ESPN has a fun profile of Commissioner Manfred..
Leaguewide attendance totals are down considerably this season (as compared with pre-pandemic totals), on pace to be the lowest since 1996. Among all American fans who watch sports on television, baseball fans are the oldest: the median age is 57, up from 52 a generation ago.
I appreciate that the commissioner is admitting the game is slooooooow and boring. I have stopped watching, and that’s WITH a first place Mens team. I realized that when I did watch I was either bored and super-tweeting to stay interested, or I couldn’t wait for it to be over. So thanks to some lousy scheduling by MLB (Weekday day games and a poorly timed for me West Coast trip, I broke the habit of watching SNY and I haven’t missed it at all. I peek at the score when I remember and then I go back to doing something that’s actually fun.

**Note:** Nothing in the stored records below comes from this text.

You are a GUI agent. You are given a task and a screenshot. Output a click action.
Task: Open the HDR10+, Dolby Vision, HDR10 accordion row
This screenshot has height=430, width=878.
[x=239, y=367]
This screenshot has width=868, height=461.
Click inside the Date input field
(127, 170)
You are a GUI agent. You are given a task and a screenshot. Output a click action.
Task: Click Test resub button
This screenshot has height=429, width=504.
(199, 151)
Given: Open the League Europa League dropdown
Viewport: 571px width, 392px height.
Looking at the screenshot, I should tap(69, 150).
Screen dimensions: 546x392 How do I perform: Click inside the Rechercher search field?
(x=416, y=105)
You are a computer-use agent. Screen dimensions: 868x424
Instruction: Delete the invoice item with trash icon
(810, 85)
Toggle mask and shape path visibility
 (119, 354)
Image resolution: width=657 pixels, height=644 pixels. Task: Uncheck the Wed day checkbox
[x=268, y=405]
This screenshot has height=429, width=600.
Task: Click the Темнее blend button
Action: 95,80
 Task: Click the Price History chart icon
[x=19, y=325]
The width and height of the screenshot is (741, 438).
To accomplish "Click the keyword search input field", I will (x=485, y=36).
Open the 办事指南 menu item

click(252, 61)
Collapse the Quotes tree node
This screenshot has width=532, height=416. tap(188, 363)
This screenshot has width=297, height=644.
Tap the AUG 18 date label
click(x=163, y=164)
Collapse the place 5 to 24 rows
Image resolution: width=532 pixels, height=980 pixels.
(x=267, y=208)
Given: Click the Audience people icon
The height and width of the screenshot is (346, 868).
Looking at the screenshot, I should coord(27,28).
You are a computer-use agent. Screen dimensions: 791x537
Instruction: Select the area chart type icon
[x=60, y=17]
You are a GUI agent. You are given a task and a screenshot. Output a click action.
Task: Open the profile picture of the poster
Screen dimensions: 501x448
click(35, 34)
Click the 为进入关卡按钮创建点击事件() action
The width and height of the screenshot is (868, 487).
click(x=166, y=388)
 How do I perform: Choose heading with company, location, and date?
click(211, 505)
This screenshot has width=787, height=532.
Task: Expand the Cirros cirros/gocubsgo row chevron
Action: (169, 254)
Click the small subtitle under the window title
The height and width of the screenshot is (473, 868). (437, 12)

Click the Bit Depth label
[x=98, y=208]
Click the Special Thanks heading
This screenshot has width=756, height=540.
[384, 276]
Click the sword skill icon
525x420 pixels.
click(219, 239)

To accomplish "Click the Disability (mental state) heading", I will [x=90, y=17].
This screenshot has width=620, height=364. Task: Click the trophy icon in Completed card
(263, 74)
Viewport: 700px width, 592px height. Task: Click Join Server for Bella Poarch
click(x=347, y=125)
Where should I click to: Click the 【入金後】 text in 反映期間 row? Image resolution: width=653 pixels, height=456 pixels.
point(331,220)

A pitch clock would give a pitcher 14 seconds between pitches with no runners on base; 18 or 19 seconds with runners on. There’s now an average of 23.8 seconds between pitches. With the help of testing and refining the pitch timer in its minor leagues laboratory, MLB projects a pitch timer would shave an average of 30 minutes off game times, getting close to fans’ “ideal” of 2 hours, 30 minutes. Manfred says the pitch clock represents one of the best ways for baseball to better compete in a world of countless entertainment options and ever-shrinking attention spans.
Good. I vote the pitch clock by 7 seconds and we find another 30 minutes.
The average time for video-replay reviews of umpire calls this season is 1 minute, 37 seconds, up 21 seconds from last year. In 2024, Manfred says, the automated ball-strike zone system, or as it’s commonly called, “robot umpires,” will likely be introduced.
My idea here is we place a referee near each base. That ref makes an immediate and binding non-reviewable call. That shaves the time down to effectively zero.
One idea I don’t hear anyone discuss is my idea for rebalancing the TV commercial load. Under my system, and I am serious, they should EXTEND early inning breaks by 30 seconds. The early innings aren’t the problem (unless there are openers, which should be banned) – it’s the back end. So when the game is new and fresh, you can handle a 2:30 break. Later, when it’s a slog, lets shorten to 90 seconds. If you watch games, including in NYC where teams are in first, a lot of the inventory is unsold anyway so what’s the point.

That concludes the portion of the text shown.